Quando chegou a hora de sair do casulo que criei para mim nesse período, acabei ativando todas as sensações de uma "primeira vez".

Depois de tanto tempo usando só pijama, abrir o guarda-roupa e redescobrir peças que faziam parte da rotina anterior foi um desafio. Mas não maior do que entrar num veículo e cruzar a cidade para assinar uma documentação. As duas horas que passei longe de casa foram suficientes para perceber que eu precisaria redesenhar minha relação com Fortaleza, porque, definitivamente, não éramos mais as mesmas.

Desse dia, lembro da Praça da Gentilândia ainda vazia, silenciosa, e de umas plantinhas tão vivas, expostas ao vento, que não resisti a fotografá-las. Escolhi guardar a lembrança daquele contato com o natural nos dois meses seguintes de "clausura".

Agosto chegou e os números traziam alguma esperança. Decidi dar mais um passo em direção à redescoberta: hora de ver o mar para além dos vídeos diários que assistia pelo telefone. Se não me falha a memória, era um domingo, 6h30 da manhã.

Saímos eu e uma amiga, cujo isolamento era tão rígido quanto o meu, com o objetivo de olhar para algo que nossa vista não alcançasse o fim. A imensidão azul no Porto das Dunas até cumpriu esse papel. Mas bom mesmo foi ver um casal a alguns metros de nós, dançando à beira-mar. Por alguns instantes, fiquei me perguntando se aquela era a primeira vez que eles saiam do isolamento, e então comemorei por estar na mesma hora e lugar daquela real expressão de infinitude do amor.
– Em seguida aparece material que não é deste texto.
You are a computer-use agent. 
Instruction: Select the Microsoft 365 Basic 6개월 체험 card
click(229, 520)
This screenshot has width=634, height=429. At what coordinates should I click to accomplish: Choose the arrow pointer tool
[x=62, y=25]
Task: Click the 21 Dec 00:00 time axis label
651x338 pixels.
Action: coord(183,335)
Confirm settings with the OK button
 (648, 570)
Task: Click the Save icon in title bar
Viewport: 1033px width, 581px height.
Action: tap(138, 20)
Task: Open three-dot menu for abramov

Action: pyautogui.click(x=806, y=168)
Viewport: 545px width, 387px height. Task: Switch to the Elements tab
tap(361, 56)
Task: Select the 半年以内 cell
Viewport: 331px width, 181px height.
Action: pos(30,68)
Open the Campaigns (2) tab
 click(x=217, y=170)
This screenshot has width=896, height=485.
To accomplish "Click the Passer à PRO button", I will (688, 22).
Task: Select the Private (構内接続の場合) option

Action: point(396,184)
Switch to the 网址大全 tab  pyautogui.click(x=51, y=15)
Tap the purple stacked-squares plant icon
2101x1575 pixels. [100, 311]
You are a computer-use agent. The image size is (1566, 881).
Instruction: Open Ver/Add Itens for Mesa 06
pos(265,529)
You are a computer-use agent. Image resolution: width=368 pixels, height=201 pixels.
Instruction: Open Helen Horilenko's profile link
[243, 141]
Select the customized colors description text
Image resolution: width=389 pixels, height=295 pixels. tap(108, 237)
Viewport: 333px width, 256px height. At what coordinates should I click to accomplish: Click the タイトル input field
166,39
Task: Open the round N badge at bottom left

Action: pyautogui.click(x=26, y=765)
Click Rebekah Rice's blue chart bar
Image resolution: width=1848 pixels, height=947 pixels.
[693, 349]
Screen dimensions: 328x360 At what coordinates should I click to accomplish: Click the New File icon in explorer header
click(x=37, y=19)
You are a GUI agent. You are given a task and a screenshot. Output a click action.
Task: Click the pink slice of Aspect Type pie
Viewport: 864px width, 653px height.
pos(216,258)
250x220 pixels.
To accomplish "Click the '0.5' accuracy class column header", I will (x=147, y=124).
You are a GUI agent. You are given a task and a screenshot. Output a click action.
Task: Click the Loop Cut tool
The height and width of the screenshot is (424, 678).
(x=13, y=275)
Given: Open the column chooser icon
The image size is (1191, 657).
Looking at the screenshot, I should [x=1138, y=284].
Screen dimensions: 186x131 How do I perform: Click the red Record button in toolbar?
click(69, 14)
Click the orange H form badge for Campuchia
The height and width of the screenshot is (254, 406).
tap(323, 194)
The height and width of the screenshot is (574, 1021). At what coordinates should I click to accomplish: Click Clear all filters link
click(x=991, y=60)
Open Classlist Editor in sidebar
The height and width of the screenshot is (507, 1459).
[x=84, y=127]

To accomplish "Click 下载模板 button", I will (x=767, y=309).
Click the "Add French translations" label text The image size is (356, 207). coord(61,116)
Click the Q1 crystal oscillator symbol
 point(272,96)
Naquela ocasião, mergulhar também me fez perceber que nem tudo estava perdido. O movimento das ondas tocando a areia devagarinho era muito parecido com o meu ao "tocar" novamente a cidade. E nessa sequência de recuos e avanços, conquistávamos a cada segundo um pouco mais.

Aí vieram os primeiros almoços e cafés com amigos em diferentes bairros, aquela ida à cabeleireira do Centro por meses adiada, um banho entre o rio Cocó e o mar da Sabiaguaba, e até uma caminhada ao redor da Lagoa da Messejana - exercício que eu não fazia nem quando estava "tudo bem". A verdade é que, após tantas privações, já não tinha sentido ignorar nenhuma experiência a minha disposição.

Daqui a alguns anos, quando a pandemia for apenas uma má lembrança, essas pequenas conquistas estarão em meio ao que teremos de melhor a recordar.

Registrar as horas em que o sol brilha pela primeira vez entre uma tempestade e outra não deixa de ser, afinal, um jeito simples de criar boas memórias para a eternidade. Se escrevo, é para não deixá-las escapar...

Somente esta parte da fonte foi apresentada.